Here’s some fabulous news: the new State of the Animal project is now 100% funded!

A big Thank You to all the backers who made this happen, and to everyone who shared this campaign far and wide. A broad range of new readers joined up to support this project, and we’re thrilled to welcome you all to the National Observer community.

And guess what? Your support has inspired us to aim for a stretch goal.

We want to focus the last 3 days of this campaign on raising an extra $5,000. So if you haven't already, please pledge now. Here’s why it matters:

Mount Polley disaster and the B.C. election

You may know the story of the 2014 Mount Polley mine disaster in central B.C. In short, the massive tailings dam of this copper and gold mine collapsed, spilling 24 million cubic metres of toxic waste into Quesnel Lake, a thriving salmon habitat.

This was the worst mining spill in Canadian history. The disaster was so catastrophic, the Union of BC Indian Chiefs' Grand Chief Stewart Phillip compared it to the Exxon Valdez oil spill in Alaska.

§ **Task instructions**
A) Please answer these questions from the campaign update:
(i) How much extra money does the stretch goal aim to raise?
(ii) In what year did the Mount Polley mine disaster happen?
(iii) To what disaster did Grand Chief Stewart Phillip compare it?
B) List every number that appears in the campaign update, in the order it occurs.

(Excerpts from a dataset)
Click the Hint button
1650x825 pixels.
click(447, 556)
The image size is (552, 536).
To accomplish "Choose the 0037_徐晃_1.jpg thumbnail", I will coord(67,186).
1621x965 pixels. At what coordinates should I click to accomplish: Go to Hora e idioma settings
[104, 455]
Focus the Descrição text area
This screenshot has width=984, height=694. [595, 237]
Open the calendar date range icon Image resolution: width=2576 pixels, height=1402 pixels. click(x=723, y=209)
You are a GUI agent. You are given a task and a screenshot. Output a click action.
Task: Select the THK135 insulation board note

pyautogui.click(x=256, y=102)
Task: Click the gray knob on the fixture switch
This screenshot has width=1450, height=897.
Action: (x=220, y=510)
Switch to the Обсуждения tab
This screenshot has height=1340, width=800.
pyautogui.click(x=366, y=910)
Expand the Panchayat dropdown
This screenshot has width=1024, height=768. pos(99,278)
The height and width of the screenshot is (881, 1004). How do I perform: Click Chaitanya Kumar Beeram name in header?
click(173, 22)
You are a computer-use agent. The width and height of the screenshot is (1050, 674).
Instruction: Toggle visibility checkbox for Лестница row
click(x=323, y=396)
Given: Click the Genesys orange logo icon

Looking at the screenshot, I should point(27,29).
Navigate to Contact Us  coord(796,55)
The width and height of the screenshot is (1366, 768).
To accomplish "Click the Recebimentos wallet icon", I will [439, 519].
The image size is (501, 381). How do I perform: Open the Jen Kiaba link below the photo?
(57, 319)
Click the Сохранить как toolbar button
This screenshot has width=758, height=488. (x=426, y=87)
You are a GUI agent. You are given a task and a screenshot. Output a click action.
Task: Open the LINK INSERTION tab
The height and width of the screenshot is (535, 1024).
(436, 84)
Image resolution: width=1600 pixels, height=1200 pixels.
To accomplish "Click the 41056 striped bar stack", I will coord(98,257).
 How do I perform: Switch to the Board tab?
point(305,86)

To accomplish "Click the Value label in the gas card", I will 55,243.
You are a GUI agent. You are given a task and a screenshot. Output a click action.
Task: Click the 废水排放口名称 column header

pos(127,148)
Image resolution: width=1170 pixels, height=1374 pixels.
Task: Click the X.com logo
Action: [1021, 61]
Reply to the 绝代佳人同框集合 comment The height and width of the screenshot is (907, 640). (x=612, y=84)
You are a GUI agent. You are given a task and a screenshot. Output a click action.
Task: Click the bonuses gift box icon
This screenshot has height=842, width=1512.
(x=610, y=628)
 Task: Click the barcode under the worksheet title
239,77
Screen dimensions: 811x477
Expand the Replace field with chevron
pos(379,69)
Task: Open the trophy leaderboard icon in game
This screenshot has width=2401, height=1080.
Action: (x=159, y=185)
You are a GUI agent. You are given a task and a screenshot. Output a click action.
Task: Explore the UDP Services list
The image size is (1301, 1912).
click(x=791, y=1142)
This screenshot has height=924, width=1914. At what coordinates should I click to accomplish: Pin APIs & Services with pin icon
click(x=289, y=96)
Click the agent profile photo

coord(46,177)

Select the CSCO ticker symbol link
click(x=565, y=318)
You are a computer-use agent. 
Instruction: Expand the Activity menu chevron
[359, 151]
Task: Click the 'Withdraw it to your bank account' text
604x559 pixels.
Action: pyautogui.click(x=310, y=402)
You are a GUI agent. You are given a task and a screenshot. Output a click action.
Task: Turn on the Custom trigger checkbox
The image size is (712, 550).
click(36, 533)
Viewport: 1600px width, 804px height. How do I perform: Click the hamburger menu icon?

§ **Expected responses**
A)
(i) $5,000
(ii) 2014
(iii) The Exxon Valdez oil spill in Alaska

B) 100%, 3, $5,000, 2014, 24 million